The explanation goes something like this – when the sapling is injected with the virus, the genes from the virus become part of the sapling’s DNA, and grow bananas which contain the virus proteins, but not the infectious part. When someone eats the banana, their body produces antibodies against the virus, as it would with a normal vaccine. Again, the idea never seemed to catch on, and recent reports suggest that the plan had been abandoned, as it was too difficult to scale up.
3. Dolly the Sheep
Of course, no list of genetic freakishness would be complete without Dolly, the lovable sheep clone that hit the headlines in 1996. Dolly was not the first cloned animal, but she was the first mammal to have been cloned from an adult cell.

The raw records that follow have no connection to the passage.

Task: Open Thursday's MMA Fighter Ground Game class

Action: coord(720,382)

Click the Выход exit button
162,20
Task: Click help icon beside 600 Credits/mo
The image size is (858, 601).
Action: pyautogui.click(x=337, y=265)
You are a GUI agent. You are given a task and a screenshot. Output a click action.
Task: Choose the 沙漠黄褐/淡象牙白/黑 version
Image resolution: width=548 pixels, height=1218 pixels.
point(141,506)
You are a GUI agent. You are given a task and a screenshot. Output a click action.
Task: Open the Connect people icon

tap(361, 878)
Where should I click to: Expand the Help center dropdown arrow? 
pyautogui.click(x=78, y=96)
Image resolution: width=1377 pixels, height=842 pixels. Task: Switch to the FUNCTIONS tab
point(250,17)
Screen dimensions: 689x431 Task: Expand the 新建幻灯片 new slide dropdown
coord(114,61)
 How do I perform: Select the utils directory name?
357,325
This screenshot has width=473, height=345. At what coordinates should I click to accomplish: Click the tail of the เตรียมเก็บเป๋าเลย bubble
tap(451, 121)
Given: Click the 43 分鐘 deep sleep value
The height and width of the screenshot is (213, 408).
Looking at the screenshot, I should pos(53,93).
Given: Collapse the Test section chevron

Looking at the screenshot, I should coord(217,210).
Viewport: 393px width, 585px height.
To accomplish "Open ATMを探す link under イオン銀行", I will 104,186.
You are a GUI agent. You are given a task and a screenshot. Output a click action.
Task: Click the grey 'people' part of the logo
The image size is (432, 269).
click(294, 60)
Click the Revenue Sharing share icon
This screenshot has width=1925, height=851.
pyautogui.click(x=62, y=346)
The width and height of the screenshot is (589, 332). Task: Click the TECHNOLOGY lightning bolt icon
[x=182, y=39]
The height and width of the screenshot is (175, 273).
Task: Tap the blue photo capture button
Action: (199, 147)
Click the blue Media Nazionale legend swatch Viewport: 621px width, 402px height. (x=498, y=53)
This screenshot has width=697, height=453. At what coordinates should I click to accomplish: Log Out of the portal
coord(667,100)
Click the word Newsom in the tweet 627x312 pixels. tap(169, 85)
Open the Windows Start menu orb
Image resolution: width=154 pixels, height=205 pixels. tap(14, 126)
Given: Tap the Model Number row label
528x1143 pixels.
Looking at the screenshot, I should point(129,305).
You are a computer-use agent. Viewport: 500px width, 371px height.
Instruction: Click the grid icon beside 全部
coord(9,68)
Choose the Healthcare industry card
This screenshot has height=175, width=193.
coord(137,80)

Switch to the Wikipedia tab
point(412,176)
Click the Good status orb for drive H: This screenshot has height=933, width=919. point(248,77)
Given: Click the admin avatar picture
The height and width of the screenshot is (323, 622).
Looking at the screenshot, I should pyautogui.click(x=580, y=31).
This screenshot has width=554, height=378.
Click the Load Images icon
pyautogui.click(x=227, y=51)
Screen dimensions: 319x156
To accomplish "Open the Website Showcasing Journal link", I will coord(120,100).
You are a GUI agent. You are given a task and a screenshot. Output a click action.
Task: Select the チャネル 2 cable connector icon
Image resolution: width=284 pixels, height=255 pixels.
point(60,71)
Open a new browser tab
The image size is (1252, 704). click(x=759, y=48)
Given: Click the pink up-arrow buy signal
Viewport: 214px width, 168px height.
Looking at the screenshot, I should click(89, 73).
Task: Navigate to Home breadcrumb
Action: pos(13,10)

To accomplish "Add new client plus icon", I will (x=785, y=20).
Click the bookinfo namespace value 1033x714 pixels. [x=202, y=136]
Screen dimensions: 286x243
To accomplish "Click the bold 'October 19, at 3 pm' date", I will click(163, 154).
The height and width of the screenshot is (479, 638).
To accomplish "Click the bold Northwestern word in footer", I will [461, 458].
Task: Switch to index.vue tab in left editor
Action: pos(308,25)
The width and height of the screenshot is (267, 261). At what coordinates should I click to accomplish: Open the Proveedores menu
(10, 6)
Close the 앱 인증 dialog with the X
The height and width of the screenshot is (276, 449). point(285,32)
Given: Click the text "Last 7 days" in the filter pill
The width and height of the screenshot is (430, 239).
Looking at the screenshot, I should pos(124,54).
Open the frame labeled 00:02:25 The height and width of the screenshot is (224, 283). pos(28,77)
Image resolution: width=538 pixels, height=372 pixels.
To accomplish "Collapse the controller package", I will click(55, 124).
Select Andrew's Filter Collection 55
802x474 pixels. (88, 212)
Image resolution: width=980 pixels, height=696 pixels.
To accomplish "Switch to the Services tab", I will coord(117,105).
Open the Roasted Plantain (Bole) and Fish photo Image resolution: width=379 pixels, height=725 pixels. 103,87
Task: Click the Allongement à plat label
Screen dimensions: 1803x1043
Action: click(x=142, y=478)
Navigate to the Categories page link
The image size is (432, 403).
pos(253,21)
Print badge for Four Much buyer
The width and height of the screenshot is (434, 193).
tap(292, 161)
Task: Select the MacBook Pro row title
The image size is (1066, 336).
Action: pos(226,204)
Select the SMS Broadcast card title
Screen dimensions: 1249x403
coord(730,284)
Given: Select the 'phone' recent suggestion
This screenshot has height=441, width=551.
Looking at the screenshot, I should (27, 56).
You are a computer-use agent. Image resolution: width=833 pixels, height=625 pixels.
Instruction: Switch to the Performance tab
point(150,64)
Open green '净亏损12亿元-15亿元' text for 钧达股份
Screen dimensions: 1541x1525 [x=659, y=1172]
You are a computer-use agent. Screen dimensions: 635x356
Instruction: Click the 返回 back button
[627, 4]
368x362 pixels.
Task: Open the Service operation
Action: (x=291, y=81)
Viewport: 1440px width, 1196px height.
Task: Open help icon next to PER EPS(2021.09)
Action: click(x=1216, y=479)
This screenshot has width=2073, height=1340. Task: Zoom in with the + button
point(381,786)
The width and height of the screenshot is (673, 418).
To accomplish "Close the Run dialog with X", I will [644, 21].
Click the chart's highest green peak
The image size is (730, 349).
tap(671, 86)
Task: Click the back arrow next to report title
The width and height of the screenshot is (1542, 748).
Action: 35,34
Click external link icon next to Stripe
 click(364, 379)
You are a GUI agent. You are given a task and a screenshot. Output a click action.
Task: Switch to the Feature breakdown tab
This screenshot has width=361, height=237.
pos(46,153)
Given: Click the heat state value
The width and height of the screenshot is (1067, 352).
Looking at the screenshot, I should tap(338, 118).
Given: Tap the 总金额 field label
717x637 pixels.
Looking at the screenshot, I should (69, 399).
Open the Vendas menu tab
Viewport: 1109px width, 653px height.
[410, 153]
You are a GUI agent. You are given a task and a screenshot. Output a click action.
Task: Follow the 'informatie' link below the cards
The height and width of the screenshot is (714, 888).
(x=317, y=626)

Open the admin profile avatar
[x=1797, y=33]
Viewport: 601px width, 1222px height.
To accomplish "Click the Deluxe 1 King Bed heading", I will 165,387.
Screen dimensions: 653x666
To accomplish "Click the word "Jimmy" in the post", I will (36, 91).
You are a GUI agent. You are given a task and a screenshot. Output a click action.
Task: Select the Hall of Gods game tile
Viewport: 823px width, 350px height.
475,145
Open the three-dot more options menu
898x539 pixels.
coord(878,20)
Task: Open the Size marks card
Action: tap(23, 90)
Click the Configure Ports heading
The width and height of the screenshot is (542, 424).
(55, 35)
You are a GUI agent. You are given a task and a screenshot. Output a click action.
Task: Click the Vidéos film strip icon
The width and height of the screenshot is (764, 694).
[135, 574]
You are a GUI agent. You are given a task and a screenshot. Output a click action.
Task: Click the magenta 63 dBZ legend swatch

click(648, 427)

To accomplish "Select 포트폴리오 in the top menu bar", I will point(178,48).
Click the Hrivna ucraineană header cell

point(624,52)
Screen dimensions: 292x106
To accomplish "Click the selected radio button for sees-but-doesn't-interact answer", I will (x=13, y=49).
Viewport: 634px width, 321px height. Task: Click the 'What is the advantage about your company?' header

A cursory knowledge of sci-fi tells you that the future will be full of cloned humans, and many saw this as the first step towards a nightmarish future where people were grown in laboratories.
That may still happen, but it seems that scientists are still ironing out the kinks in the procedure. As she was cloned from a 6-year-old, Dolly’s cells may have been prematurely aged, contributing to her death at the age of 6 (sheep normally live till 11 or 12). Not quite ready to unleash on humans yet then…!
2. Glow in the Dark Cats
Be warned – things are getting seriously strange from here on. If you thought that the fluorescent fish were a bit freaky, how about applying the same science to our furry feline friends? In what must have been some kind of drunken dare, scientists used luminescent jellyfish DNA to produce cats that glowed in the dark. I suppose it’s handy for people who often trip over their black cats on dark nights, but it seems somewhat cruel. Wouldn’t a glow-in-the-dark collar be cheaper and just as effective?
Apparently, there is a scientific application, as the luminescence helps trace the path of imported genes and so can be used to fight the cat version of AIDS. But it really does sound like something a bunch of scientists came up with when drunk, doesn’t it?
1. Cow People
And for our top entry – the Man Cow. It was inevitable that someone would start messing around with human DNA at some point, and maybe it was also predictable that it would be Chinese scientists that would do it. Calls to outlaw the freaky cow-people that were shaking their udders at all and sundry have been slightly exaggerated – all the scientists actually did was to splice human DNA into cows in order to make their milk more like human breastmilk. That’s acceptable, right?
Maybe it’s a noble cause, but the merging of humans and cows on a genetic level is nothing but disturbing. It will almost certainly lead to the aforementioned cow-people forming an army and trampling all the non-cow-people in their way. Or something like that. It certainly deserves its place as our number 1 weirdest experiment with nature.